Collected data entries:
[Start of Attachment]

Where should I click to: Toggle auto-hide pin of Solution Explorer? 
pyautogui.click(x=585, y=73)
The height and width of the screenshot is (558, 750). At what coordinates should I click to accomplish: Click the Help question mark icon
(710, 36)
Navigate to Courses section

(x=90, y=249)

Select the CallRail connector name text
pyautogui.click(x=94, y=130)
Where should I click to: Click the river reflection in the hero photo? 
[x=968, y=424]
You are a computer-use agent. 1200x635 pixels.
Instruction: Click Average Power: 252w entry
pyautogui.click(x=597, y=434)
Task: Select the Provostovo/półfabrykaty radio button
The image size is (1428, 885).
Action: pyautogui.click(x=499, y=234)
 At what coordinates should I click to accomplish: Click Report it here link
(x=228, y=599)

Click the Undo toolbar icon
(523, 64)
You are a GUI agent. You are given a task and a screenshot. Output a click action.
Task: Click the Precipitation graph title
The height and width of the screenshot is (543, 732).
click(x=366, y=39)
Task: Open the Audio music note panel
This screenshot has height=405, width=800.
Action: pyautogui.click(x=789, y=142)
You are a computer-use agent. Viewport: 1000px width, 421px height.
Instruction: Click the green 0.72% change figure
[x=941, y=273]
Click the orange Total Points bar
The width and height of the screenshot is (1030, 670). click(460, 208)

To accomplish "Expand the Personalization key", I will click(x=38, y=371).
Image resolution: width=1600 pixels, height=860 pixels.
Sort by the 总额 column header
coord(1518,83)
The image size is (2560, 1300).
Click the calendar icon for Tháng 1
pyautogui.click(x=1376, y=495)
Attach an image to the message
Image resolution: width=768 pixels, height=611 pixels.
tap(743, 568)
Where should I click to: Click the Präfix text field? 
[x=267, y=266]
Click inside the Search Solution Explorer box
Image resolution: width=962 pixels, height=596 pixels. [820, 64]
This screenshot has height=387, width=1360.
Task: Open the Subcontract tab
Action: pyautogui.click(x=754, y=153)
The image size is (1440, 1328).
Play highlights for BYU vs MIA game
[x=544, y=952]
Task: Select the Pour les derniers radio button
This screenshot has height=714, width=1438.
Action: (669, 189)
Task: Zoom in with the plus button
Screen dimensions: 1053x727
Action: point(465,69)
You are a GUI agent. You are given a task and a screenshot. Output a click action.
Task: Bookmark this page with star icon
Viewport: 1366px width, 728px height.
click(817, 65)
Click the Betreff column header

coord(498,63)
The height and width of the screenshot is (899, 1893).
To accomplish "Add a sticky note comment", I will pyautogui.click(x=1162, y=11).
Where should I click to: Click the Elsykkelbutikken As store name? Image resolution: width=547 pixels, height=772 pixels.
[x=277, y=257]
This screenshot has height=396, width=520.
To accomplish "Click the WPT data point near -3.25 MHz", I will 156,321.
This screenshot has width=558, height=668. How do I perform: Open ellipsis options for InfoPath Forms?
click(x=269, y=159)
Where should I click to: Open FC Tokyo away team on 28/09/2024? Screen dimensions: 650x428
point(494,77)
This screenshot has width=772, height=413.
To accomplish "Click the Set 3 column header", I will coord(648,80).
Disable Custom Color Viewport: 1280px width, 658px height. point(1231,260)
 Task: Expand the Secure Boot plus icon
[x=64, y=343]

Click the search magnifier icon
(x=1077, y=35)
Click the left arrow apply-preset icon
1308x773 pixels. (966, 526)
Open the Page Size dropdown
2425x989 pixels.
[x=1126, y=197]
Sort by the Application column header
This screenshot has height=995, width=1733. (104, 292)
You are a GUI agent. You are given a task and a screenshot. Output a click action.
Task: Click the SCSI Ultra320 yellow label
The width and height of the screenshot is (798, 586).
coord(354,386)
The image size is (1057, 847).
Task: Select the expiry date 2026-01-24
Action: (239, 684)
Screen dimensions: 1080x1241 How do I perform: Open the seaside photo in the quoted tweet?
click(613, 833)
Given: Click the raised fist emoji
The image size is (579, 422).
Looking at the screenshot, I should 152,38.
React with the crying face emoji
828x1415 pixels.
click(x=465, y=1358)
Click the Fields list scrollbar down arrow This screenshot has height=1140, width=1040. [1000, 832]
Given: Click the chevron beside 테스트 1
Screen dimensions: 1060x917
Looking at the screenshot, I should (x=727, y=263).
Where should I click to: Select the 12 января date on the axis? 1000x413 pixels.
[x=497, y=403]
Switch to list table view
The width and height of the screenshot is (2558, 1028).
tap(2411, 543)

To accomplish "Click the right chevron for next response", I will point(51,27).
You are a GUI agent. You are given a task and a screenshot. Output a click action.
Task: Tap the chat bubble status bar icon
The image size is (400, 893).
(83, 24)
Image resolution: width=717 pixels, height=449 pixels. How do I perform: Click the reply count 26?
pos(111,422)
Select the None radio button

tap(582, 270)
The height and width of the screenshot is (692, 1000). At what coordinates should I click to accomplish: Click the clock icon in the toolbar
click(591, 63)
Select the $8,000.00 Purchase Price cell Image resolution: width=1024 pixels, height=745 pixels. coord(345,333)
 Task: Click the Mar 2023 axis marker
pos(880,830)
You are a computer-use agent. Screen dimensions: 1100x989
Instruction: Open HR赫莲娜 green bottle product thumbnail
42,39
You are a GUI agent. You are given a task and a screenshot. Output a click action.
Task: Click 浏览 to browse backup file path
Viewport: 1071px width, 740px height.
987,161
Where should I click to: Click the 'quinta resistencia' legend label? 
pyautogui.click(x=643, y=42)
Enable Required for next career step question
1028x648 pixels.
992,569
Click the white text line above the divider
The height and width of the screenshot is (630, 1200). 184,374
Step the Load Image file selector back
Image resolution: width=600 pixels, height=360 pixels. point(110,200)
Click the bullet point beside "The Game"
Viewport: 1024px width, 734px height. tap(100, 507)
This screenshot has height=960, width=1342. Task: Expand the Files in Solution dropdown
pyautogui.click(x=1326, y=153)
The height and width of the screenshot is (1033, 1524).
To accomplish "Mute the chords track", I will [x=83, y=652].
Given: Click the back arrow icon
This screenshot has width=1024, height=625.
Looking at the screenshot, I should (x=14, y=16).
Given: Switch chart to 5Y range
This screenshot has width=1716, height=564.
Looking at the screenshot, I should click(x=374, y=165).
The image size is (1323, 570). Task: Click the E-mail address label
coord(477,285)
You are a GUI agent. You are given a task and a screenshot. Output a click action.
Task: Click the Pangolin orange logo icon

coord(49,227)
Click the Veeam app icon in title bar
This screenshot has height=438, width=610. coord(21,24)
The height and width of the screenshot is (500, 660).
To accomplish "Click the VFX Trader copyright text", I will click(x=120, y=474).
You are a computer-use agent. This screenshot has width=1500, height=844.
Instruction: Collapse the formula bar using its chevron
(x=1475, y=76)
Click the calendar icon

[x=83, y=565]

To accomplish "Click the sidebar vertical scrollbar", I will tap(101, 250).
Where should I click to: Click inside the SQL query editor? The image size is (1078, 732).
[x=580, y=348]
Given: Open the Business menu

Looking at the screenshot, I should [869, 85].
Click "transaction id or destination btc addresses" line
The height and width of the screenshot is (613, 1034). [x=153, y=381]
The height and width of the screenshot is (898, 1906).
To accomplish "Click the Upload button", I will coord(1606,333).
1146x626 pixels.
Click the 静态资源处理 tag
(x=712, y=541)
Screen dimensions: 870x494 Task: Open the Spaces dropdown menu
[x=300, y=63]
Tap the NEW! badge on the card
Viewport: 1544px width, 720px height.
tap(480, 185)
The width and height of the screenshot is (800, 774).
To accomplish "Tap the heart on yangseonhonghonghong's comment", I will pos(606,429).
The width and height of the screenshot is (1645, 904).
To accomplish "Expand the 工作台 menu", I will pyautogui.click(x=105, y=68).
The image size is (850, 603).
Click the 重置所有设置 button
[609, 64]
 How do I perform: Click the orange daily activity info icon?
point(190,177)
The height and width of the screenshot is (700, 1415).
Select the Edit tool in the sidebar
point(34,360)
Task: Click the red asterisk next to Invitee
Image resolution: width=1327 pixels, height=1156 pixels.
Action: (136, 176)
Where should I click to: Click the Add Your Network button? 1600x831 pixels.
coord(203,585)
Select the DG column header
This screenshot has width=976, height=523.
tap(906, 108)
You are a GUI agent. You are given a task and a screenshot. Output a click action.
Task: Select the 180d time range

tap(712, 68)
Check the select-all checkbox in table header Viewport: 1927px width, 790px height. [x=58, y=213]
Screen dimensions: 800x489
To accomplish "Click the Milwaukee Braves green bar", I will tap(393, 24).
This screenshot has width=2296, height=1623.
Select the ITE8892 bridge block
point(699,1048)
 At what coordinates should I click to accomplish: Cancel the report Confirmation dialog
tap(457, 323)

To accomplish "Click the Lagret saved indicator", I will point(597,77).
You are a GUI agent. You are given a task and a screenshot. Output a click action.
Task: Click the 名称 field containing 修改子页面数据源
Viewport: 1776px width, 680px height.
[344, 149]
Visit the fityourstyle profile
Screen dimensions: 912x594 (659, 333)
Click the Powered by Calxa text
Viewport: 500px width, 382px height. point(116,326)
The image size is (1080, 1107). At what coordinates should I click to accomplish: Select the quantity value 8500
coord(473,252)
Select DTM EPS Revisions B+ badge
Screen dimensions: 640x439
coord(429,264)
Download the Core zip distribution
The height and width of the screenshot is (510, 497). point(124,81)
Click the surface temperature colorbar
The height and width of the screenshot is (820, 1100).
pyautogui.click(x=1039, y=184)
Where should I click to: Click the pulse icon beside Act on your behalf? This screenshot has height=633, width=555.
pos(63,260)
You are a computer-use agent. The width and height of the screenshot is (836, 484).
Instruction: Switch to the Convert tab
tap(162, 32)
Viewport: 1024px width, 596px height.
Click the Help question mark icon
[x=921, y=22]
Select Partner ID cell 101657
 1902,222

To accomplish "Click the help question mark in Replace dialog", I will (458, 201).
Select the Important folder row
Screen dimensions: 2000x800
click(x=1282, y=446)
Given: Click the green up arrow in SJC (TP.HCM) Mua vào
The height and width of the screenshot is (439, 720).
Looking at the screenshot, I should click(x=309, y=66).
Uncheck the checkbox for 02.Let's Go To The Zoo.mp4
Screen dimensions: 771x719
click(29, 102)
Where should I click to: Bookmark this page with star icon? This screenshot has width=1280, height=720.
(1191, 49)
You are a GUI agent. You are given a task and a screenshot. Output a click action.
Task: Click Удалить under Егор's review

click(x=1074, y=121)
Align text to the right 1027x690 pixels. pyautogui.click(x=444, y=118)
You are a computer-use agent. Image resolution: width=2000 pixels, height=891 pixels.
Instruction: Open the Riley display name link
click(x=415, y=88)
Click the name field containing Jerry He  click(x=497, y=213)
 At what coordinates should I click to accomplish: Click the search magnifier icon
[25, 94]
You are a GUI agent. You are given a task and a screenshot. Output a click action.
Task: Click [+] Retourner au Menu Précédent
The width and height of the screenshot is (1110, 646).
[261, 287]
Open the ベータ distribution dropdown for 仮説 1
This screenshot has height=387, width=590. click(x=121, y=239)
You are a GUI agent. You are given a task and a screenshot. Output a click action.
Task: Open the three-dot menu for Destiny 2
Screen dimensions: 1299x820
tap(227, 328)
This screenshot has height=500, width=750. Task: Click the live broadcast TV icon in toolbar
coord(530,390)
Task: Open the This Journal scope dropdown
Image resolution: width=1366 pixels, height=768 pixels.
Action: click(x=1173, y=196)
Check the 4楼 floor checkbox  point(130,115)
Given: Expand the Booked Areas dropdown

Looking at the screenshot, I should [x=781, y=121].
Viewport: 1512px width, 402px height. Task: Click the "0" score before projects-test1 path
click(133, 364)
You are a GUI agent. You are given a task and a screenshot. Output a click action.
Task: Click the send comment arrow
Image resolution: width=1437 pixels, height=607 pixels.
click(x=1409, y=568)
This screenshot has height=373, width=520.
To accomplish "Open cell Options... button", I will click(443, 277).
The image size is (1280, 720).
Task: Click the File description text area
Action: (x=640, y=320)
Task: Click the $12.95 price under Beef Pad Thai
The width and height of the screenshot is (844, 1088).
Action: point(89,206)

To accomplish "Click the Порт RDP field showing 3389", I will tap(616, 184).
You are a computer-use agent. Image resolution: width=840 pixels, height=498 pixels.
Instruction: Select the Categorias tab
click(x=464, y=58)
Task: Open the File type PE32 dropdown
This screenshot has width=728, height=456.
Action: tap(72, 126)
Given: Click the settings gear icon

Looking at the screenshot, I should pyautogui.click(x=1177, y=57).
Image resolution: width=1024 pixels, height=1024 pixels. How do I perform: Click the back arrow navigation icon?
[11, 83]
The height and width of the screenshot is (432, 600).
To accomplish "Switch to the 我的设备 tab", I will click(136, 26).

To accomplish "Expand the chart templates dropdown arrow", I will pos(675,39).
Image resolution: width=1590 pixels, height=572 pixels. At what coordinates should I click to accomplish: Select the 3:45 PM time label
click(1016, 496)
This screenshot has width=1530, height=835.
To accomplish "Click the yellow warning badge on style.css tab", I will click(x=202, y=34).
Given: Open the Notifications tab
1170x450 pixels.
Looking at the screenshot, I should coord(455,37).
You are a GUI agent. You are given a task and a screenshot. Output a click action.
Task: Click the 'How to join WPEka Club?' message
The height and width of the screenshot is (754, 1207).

[End of Attachment]

Scan each line of the entries above for the word "chart" and report how many lines contain it, with nothing else.

2